▸ **WHAT TO DO**
Please rewrite the entries below as a numbered list, leaving out any blank lines.
======
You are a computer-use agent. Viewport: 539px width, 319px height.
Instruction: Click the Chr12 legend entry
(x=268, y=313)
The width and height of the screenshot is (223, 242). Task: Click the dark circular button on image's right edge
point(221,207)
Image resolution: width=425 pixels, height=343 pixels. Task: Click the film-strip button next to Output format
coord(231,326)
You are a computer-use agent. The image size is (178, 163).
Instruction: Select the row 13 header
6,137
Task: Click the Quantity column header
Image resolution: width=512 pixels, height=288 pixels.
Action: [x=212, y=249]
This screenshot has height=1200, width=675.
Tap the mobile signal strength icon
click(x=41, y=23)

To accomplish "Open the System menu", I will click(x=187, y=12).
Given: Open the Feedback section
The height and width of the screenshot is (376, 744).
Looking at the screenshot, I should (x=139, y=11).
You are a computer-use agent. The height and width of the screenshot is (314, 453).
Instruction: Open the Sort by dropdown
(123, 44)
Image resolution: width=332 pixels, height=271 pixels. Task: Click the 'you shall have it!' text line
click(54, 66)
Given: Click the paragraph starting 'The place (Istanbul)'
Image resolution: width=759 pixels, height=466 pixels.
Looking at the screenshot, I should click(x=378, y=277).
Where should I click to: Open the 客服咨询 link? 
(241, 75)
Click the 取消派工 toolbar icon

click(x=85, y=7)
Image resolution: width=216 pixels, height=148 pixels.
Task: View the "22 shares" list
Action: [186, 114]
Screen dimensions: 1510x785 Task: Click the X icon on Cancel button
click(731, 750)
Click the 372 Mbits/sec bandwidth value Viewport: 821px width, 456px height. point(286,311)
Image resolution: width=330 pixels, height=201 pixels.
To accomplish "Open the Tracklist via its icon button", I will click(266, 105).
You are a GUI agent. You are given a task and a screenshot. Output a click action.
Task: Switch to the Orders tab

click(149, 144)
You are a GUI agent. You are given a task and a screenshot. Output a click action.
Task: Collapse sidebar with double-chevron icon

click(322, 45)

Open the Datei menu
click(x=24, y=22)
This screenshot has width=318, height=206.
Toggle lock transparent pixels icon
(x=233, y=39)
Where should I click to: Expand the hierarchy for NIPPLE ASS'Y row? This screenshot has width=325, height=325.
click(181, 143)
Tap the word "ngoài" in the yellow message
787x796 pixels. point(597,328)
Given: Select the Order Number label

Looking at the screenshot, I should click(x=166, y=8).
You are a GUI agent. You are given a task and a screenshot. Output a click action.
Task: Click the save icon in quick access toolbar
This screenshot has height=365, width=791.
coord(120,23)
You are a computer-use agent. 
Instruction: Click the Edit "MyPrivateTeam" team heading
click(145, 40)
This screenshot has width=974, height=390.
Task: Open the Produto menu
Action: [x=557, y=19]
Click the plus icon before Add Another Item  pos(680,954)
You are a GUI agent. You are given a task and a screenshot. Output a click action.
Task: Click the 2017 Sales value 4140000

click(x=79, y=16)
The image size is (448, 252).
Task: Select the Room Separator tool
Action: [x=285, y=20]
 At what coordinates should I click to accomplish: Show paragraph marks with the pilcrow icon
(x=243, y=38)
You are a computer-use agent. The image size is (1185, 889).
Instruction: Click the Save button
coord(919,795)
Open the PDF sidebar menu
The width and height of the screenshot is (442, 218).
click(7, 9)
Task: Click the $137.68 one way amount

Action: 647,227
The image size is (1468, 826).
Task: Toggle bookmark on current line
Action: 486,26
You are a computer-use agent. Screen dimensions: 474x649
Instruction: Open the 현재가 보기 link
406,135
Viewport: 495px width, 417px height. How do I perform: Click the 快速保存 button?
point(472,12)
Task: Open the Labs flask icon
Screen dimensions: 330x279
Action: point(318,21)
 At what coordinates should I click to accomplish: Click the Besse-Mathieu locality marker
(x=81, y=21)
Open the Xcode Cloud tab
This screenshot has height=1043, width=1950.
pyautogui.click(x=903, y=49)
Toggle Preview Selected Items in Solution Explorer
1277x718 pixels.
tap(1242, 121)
======
▸ **WRITTEN ANSWER**
1. You are a computer-use agent. Viewport: 539px width, 319px height.
2. Instruction: Click the Chr12 legend entry
3. (x=268, y=313)
4. The width and height of the screenshot is (223, 242). Task: Click the dark circular button on image's right edge
5. point(221,207)
6. Image resolution: width=425 pixels, height=343 pixels. Task: Click the film-strip button next to Output format
7. coord(231,326)
8. You are a computer-use agent. The image size is (178, 163).
9. Instruction: Select the row 13 header
10. 6,137
11. Task: Click the Quantity column header
12. Image resolution: width=512 pixels, height=288 pixels.
13. Action: [x=212, y=249]
14. This screenshot has height=1200, width=675.
15. Tap the mobile signal strength icon
16. click(x=41, y=23)
17. To accomplish "Open the System menu", I will click(x=187, y=12).
18. Given: Open the Feedback section
19. The height and width of the screenshot is (376, 744).
20. Looking at the screenshot, I should (x=139, y=11).
21. You are a computer-use agent. The height and width of the screenshot is (314, 453).
22. Instruction: Open the Sort by dropdown
23. (123, 44)
24. Image resolution: width=332 pixels, height=271 pixels. Task: Click the 'you shall have it!' text line
25. click(54, 66)
26. Given: Click the paragraph starting 'The place (Istanbul)'
27. Image resolution: width=759 pixels, height=466 pixels.
28. Looking at the screenshot, I should click(x=378, y=277).
29. Where should I click to: Open the 客服咨询 link? 
30. (241, 75)
31. Click the 取消派工 toolbar icon
32. click(x=85, y=7)
33. Image resolution: width=216 pixels, height=148 pixels.
34. Task: View the "22 shares" list
35. Action: [186, 114]
36. Screen dimensions: 1510x785 Task: Click the X icon on Cancel button
37. click(731, 750)
38. Click the 372 Mbits/sec bandwidth value Viewport: 821px width, 456px height. point(286,311)
39. Image resolution: width=330 pixels, height=201 pixels.
40. To accomplish "Open the Tracklist via its icon button", I will click(266, 105).
41. You are a GUI agent. You are given a task and a screenshot. Output a click action.
42. Task: Switch to the Orders tab
43. click(149, 144)
44. You are a GUI agent. You are given a task and a screenshot. Output a click action.
45. Task: Collapse sidebar with double-chevron icon
46. click(322, 45)
47. Open the Datei menu
48. click(x=24, y=22)
49. This screenshot has width=318, height=206.
50. Toggle lock transparent pixels icon
51. (x=233, y=39)
52. Where should I click to: Expand the hierarchy for NIPPLE ASS'Y row? This screenshot has width=325, height=325.
53. click(181, 143)
54. Tap the word "ngoài" in the yellow message
55. 787x796 pixels. point(597,328)
56. Given: Select the Order Number label
57. Looking at the screenshot, I should click(x=166, y=8).
58. You are a GUI agent. You are given a task and a screenshot. Output a click action.
59. Task: Click the save icon in quick access toolbar
60. This screenshot has height=365, width=791.
61. coord(120,23)
62. You are a computer-use agent. 
63. Instruction: Click the Edit "MyPrivateTeam" team heading
64. click(145, 40)
65. This screenshot has width=974, height=390.
66. Task: Open the Produto menu
67. Action: [x=557, y=19]
68. Click the plus icon before Add Another Item  pos(680,954)
69. You are a GUI agent. You are given a task and a screenshot. Output a click action.
70. Task: Click the 2017 Sales value 4140000
71. click(x=79, y=16)
72. The image size is (448, 252).
73. Task: Select the Room Separator tool
74. Action: [x=285, y=20]
75.  At what coordinates should I click to accomplish: Show paragraph marks with the pilcrow icon
76. (x=243, y=38)
77. You are a computer-use agent. The image size is (1185, 889).
78. Instruction: Click the Save button
79. coord(919,795)
80. Open the PDF sidebar menu
81. The width and height of the screenshot is (442, 218).
82. click(7, 9)
83. Task: Click the $137.68 one way amount
84. Action: 647,227
85. The image size is (1468, 826).
86. Task: Toggle bookmark on current line
87. Action: 486,26
88. You are a computer-use agent. Screen dimensions: 474x649
89. Instruction: Open the 현재가 보기 link
90. 406,135
91. Viewport: 495px width, 417px height. How do I perform: Click the 快速保存 button?
92. point(472,12)
93. Task: Open the Labs flask icon
94. Screen dimensions: 330x279
95. Action: point(318,21)
96.  At what coordinates should I click to accomplish: Click the Besse-Mathieu locality marker
97. (x=81, y=21)
98. Open the Xcode Cloud tab
99. This screenshot has height=1043, width=1950.
100. pyautogui.click(x=903, y=49)
101. Toggle Preview Selected Items in Solution Explorer
102. 1277x718 pixels.
103. tap(1242, 121)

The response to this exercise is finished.